▶ [What the task requires] An exact copy of all the data below is needed, without its pictures.

Stored data entries:
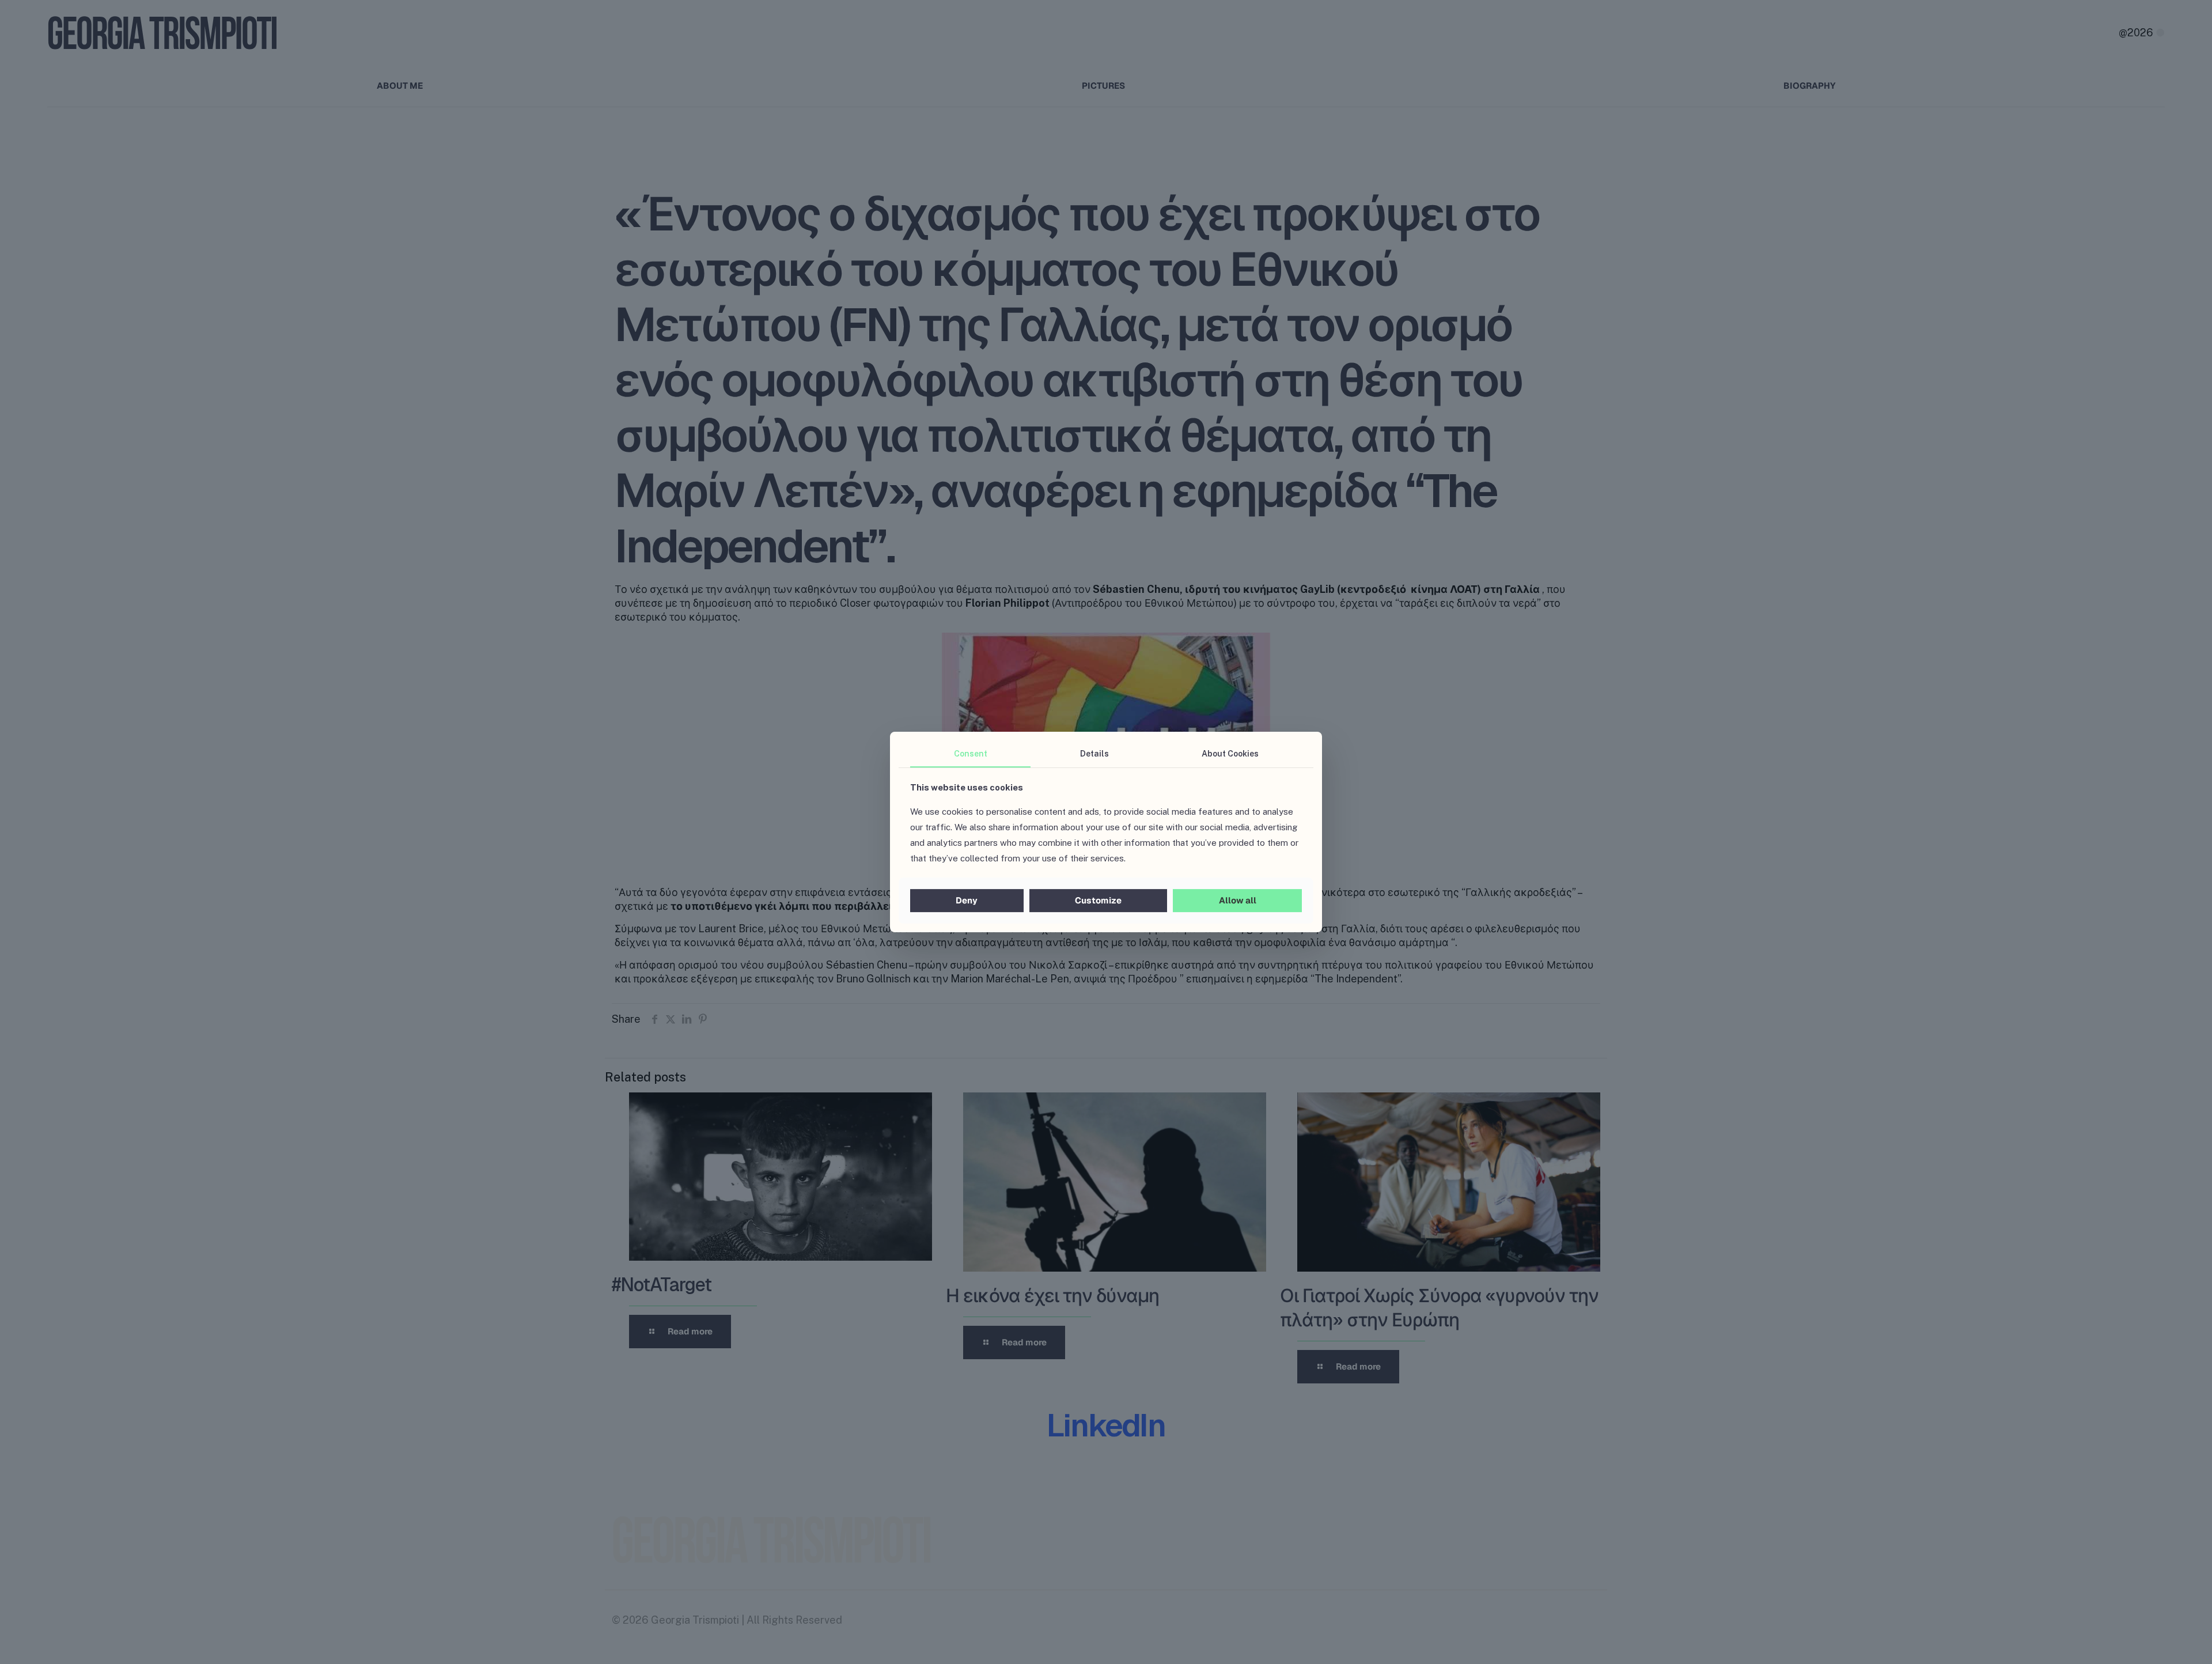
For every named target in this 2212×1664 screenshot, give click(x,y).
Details (1094, 753)
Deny (967, 900)
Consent (970, 753)
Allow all (1237, 900)
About (1230, 753)
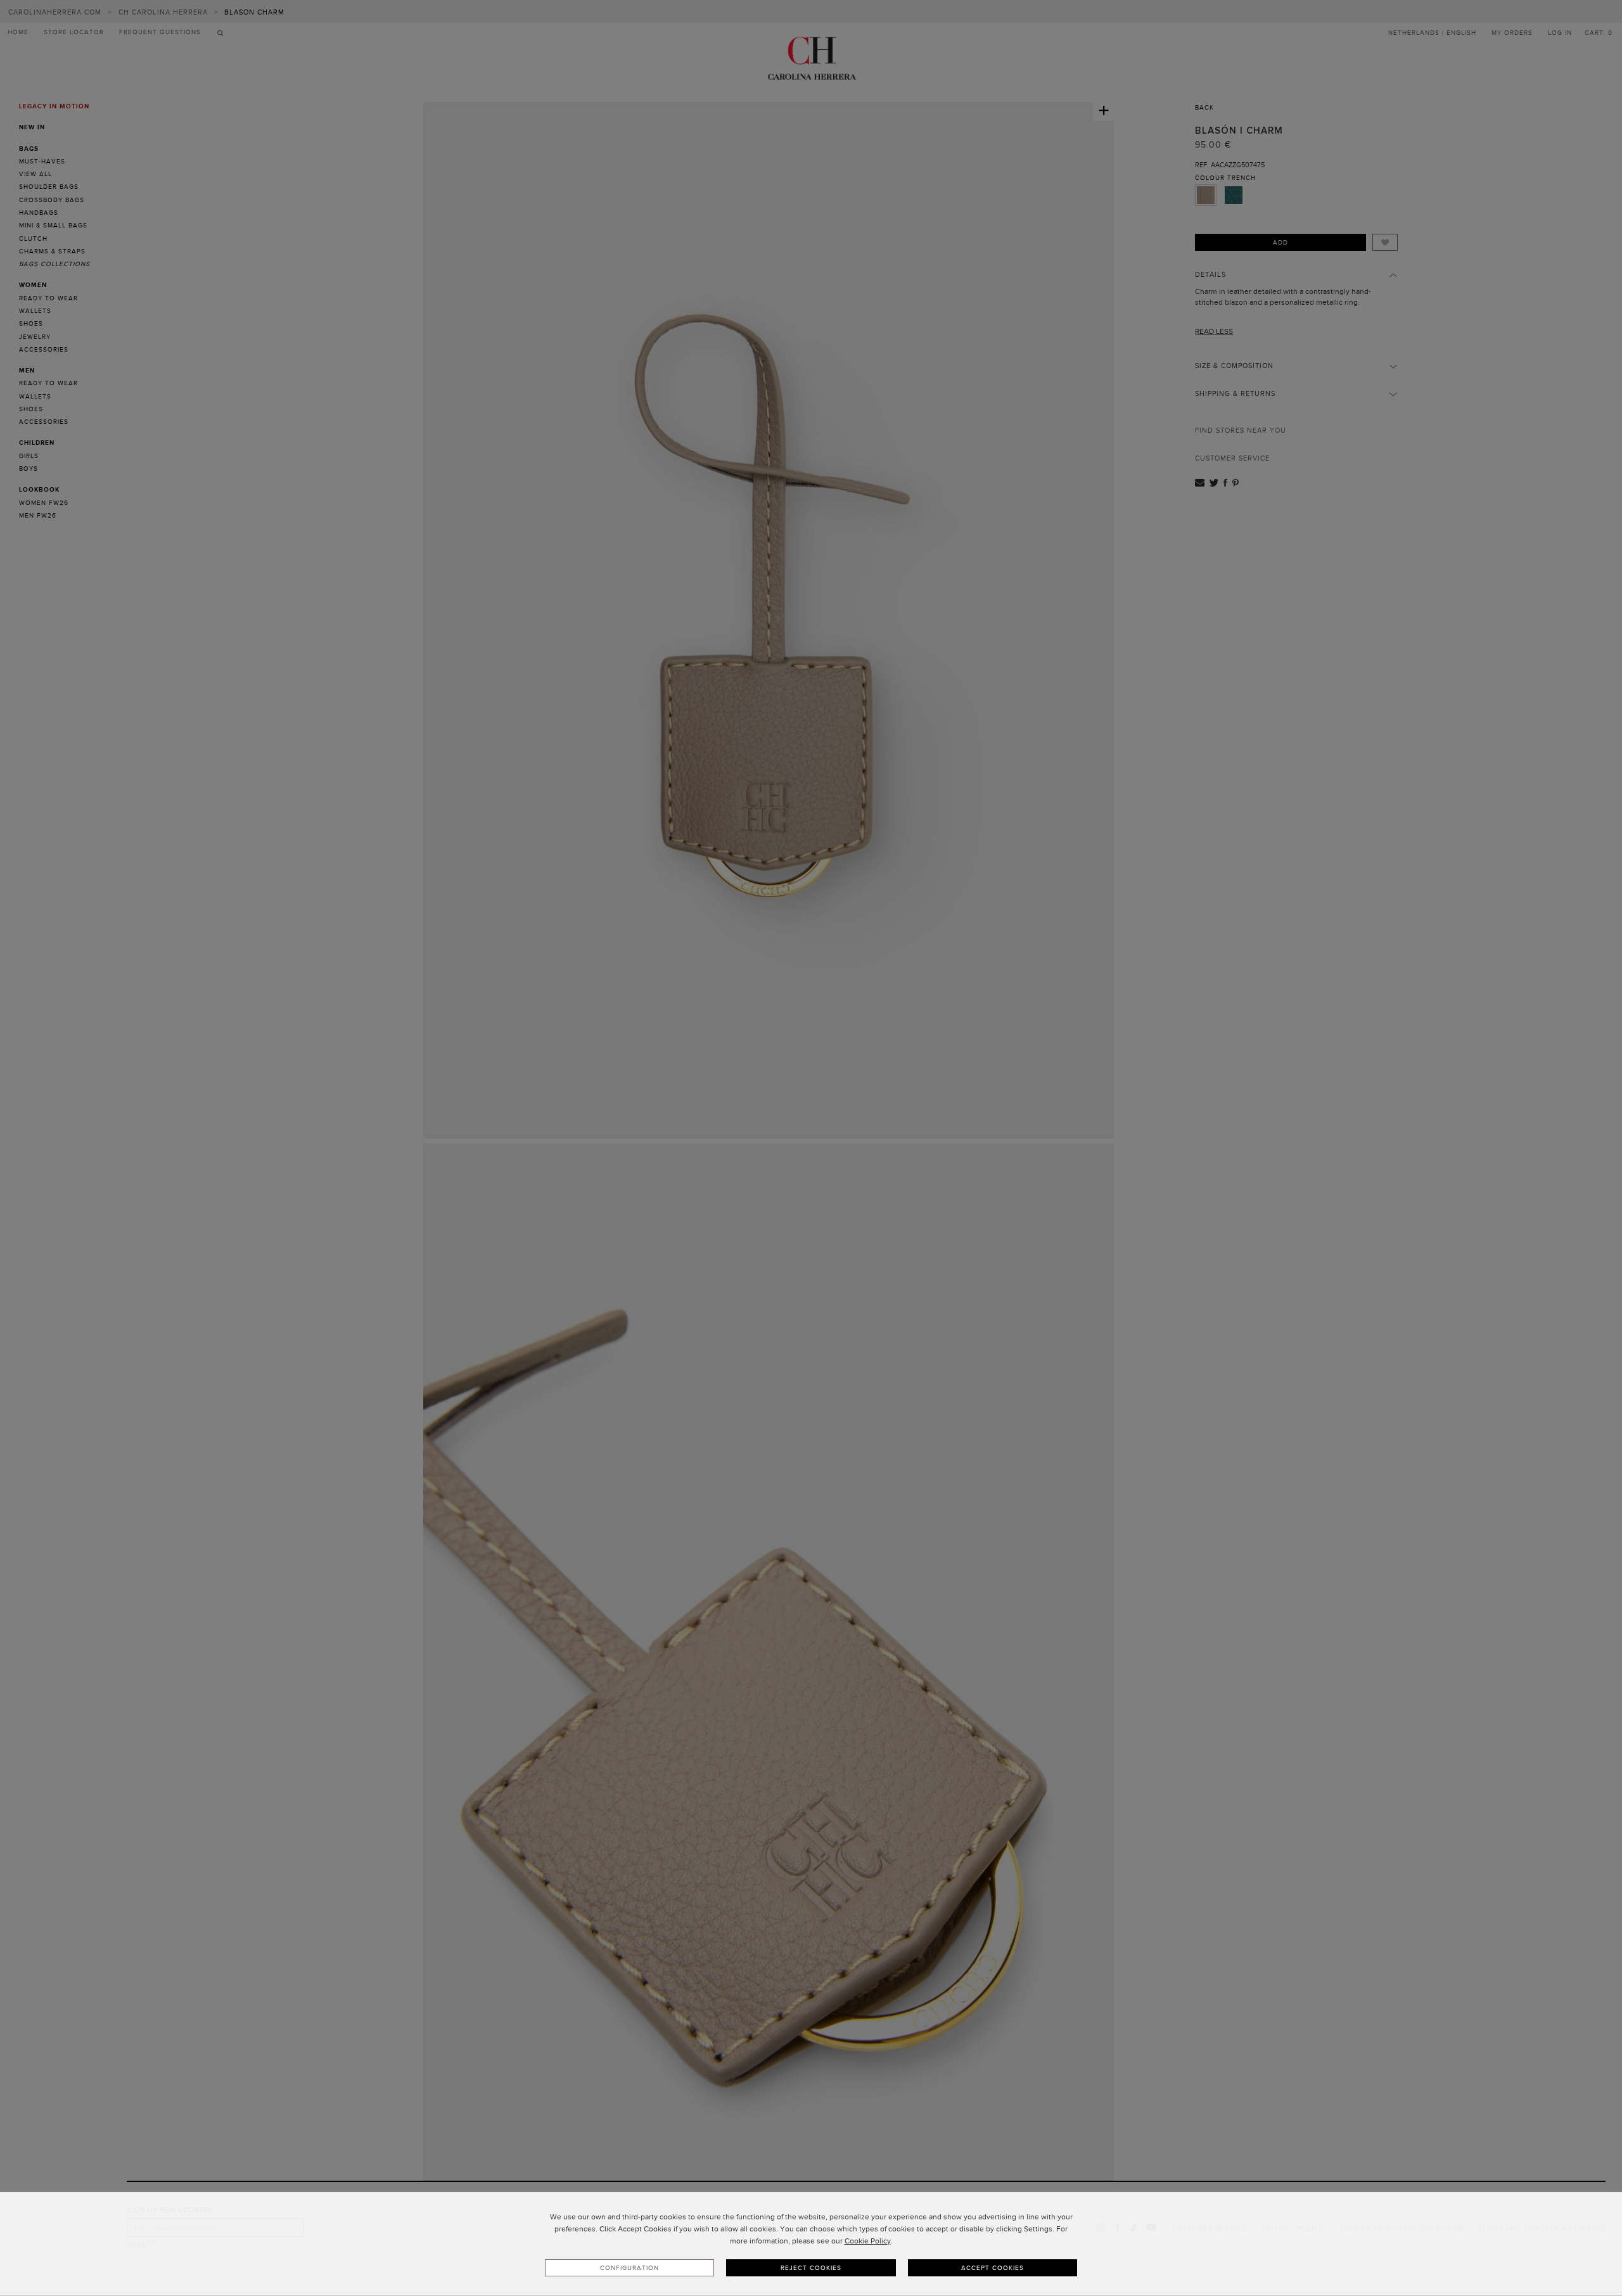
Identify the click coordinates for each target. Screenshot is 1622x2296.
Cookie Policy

▶ [Response to this task]
For every named target in this 2212×1664 screenshot, give click(x,y).
Details (1094, 753)
Deny (967, 900)
Consent (970, 753)
Allow all (1237, 900)
About (1230, 753)
Identify the click coordinates for each target. Screenshot is 1622x2296.
Cookie Policy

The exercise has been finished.